Considerações de Desempenho
Ao lidar com tabelas mutantes, é importante considerar o impacto no desempenho:
- Compound Triggers: Geralmente oferecem melhor desempenho, pois permitem que você faça mais trabalho em uma única passagem pelos dados.
- Contexto de Sistema: Pode ter um pequeno overhead devido às chamadas de função para definir e obter valores do contexto.
- Pacotes com Variáveis Globais: Podem ser uma solução simples, mas podem não escalar bem em ambientes com muitos usuários concorrentes.
Melhores Práticas
- Minimize o Uso: Sempre que possível, projete seu esquema e lógica de negócios para evitar a necessidade de acessar tabelas mutantes em triggers.
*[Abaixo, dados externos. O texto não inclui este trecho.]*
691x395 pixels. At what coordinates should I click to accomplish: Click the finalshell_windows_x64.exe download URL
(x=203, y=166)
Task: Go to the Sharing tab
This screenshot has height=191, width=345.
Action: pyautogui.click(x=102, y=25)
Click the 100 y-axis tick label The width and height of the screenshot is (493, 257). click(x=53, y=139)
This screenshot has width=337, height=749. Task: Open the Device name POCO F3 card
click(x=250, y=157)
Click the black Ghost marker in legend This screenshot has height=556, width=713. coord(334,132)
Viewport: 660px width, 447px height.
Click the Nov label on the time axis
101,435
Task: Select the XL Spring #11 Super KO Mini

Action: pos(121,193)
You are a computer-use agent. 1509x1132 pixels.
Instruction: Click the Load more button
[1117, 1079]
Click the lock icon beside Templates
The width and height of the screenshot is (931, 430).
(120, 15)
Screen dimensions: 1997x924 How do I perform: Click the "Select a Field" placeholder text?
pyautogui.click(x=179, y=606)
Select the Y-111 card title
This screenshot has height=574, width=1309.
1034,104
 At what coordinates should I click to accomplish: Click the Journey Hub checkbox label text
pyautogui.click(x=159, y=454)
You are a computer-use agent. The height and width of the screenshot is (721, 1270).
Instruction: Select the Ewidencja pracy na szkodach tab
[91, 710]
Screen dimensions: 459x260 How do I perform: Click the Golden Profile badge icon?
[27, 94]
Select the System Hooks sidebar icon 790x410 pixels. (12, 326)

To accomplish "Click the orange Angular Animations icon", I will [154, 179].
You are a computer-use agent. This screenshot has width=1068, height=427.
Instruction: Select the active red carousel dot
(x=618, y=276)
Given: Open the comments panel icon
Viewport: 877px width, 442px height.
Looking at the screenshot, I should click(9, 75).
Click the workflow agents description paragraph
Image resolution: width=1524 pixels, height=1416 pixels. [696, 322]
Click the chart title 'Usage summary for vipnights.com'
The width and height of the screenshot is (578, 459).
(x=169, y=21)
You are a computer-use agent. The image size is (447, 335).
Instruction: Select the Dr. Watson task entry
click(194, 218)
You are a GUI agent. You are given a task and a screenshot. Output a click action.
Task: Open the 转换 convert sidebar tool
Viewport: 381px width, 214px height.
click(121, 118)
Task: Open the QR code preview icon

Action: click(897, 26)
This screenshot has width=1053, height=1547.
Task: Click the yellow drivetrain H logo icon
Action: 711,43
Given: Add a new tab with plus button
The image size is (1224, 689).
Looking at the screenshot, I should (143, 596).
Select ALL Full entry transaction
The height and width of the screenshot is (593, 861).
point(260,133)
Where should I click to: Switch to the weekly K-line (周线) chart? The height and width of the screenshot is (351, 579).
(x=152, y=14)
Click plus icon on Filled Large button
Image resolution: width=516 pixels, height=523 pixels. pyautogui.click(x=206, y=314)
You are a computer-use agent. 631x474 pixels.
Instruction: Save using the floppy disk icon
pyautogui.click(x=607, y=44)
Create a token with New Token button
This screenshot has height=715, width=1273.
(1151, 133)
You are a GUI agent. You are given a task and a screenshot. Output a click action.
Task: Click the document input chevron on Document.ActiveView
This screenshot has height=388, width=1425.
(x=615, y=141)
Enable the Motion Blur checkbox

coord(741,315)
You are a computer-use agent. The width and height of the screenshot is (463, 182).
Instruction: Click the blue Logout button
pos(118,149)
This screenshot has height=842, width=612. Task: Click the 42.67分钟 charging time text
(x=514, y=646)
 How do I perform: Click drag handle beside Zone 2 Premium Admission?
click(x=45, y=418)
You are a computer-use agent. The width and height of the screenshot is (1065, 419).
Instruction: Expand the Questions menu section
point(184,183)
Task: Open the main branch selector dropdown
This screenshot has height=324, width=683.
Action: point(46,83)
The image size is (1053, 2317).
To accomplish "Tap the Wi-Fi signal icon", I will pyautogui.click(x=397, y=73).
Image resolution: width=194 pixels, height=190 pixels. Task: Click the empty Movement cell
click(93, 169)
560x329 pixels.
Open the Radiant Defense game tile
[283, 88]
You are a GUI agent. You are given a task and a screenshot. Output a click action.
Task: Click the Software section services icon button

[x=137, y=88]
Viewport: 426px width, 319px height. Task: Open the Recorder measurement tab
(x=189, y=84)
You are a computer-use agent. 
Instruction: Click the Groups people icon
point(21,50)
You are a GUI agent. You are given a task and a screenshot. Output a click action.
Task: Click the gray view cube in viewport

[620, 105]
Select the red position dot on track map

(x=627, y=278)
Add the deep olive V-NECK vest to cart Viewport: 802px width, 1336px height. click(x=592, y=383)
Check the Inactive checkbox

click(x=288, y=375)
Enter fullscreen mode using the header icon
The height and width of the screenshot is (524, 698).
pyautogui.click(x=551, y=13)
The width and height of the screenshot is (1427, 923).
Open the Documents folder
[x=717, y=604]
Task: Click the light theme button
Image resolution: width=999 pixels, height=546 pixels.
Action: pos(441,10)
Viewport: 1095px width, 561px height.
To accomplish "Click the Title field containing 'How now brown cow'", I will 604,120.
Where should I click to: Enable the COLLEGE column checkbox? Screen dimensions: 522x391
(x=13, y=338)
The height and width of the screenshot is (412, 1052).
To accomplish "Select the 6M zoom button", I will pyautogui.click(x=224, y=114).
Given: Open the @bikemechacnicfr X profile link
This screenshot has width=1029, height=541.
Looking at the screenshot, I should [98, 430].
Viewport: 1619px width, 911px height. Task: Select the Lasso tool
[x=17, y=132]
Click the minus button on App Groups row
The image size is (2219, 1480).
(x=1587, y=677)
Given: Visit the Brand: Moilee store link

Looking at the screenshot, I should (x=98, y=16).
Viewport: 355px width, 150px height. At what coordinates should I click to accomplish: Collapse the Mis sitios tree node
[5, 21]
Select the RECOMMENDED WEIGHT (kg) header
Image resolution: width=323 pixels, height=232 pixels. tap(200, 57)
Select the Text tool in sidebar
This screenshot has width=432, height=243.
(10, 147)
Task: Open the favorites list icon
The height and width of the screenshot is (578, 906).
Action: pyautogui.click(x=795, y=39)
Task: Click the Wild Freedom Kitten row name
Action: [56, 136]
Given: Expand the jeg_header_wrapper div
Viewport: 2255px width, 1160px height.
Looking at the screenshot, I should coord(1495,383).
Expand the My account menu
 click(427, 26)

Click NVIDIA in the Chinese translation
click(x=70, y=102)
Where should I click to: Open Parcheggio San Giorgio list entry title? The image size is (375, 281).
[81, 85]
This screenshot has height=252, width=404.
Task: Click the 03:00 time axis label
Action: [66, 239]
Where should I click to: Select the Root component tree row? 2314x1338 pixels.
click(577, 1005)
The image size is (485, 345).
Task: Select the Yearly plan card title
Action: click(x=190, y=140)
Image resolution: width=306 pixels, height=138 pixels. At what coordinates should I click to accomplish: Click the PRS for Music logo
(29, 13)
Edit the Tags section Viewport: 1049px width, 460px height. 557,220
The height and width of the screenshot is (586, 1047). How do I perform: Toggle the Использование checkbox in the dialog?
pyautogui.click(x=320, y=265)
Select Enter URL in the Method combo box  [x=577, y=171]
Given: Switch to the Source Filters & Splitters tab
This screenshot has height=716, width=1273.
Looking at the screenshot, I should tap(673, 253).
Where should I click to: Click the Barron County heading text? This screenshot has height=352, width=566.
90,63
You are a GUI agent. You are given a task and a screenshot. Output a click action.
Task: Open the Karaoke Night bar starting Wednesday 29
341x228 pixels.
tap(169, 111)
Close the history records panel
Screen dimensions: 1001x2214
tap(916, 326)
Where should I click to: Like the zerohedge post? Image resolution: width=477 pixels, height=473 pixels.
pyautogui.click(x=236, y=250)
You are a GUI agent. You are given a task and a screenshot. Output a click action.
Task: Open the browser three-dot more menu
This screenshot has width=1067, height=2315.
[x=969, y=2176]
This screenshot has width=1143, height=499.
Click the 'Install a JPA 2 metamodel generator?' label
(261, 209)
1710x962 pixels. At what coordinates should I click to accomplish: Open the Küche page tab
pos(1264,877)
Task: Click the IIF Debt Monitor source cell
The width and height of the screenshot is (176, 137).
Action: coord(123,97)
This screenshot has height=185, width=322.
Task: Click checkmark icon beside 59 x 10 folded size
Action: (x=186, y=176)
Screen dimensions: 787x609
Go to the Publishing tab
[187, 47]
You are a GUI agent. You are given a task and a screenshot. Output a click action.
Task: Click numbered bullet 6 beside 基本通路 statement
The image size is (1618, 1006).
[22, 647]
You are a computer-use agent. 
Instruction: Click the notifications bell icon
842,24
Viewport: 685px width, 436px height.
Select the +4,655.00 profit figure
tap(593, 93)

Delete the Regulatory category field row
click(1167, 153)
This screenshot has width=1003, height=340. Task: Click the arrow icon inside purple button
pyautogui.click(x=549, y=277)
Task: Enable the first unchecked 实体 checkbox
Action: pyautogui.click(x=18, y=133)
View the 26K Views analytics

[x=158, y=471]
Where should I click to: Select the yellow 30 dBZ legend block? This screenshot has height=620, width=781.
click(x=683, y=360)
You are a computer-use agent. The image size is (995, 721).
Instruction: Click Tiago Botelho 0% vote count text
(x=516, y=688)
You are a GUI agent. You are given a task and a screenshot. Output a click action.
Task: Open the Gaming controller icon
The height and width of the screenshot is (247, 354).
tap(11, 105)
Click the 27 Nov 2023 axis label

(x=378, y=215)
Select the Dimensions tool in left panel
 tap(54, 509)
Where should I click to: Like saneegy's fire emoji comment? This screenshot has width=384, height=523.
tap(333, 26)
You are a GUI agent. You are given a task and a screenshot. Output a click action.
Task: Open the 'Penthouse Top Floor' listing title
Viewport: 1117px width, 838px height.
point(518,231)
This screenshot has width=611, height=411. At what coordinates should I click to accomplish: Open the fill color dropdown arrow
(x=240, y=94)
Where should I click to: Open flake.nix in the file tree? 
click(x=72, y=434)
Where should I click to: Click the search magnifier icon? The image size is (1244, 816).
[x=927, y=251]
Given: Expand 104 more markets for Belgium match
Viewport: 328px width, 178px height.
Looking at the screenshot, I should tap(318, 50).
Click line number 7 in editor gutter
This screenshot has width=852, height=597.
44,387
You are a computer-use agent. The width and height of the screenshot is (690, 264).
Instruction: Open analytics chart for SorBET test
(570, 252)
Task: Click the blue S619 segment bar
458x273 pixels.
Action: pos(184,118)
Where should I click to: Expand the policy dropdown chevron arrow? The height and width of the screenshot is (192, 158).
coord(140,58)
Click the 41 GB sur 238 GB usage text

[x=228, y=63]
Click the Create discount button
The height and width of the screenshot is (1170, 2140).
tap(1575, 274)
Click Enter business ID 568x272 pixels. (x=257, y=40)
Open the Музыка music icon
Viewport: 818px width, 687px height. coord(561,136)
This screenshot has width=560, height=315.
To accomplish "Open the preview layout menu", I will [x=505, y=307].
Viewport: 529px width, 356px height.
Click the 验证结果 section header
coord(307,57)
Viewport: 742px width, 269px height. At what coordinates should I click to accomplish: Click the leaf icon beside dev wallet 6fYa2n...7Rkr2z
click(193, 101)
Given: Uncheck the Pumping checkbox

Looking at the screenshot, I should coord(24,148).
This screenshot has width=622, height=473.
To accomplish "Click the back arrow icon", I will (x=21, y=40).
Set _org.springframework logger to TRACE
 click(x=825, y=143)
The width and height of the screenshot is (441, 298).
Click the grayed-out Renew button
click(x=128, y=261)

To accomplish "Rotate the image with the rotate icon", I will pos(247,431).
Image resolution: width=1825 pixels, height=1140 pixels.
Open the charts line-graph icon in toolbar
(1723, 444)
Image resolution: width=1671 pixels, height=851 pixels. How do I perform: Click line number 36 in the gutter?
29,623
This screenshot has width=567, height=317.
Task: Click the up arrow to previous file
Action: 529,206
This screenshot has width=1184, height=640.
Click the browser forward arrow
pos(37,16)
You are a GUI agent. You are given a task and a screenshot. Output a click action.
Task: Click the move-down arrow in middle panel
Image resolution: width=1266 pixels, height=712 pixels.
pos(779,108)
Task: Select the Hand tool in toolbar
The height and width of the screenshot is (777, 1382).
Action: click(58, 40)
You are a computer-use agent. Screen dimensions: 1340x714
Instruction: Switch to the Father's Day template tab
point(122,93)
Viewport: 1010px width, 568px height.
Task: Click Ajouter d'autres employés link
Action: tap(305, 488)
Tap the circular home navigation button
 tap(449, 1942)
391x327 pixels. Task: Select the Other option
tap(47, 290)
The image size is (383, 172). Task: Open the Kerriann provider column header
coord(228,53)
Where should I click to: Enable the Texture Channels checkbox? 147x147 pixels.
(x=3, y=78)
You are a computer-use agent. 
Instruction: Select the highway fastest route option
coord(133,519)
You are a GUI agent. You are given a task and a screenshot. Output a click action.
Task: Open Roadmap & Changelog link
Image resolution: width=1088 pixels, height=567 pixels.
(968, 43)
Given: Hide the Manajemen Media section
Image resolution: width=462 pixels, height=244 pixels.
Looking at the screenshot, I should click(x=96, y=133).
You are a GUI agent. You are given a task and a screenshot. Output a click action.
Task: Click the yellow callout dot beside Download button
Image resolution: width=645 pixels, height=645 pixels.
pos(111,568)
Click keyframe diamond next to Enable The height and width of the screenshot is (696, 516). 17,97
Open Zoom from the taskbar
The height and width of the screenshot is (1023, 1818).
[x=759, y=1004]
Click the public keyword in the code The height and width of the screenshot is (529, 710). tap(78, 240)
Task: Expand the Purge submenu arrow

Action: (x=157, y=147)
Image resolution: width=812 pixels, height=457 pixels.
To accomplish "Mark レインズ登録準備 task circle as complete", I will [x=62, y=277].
- Use Compound Triggers: Se estiver usando Oracle 11g ou posterior, compound triggers geralmente são a melhor solução para problemas de tabelas mutantes.
- Considere Alternativas: Em alguns casos, pode ser melhor mover a lógica para procedimentos armazenados ou para a camada de aplicação.
- Teste Cuidadosamente: Certifique-se de testar suas soluções para tabelas mutantes com diferentes cenários, incluindo operações em lote e concorrência.
- Documente: Dado que as soluções para tabelas mutantes podem ser complexas, é crucial documentar bem a lógica e o raciocínio por trás da sua implementação.
Concluindo, lidar com tabelas mutantes é um desafio comum no desenvolvimento de triggers Oracle. As soluções apresentadas aqui – usando pacotes, compound triggers e contextos de sistema – oferecem diferentes abordagens para resolver este problema, cada uma com suas próprias vantagens e considerações. A escolha da melhor solução dependerá das necessidades específicas do seu aplicativo, da versão do Oracle que você está usando e dos requisitos de desempenho.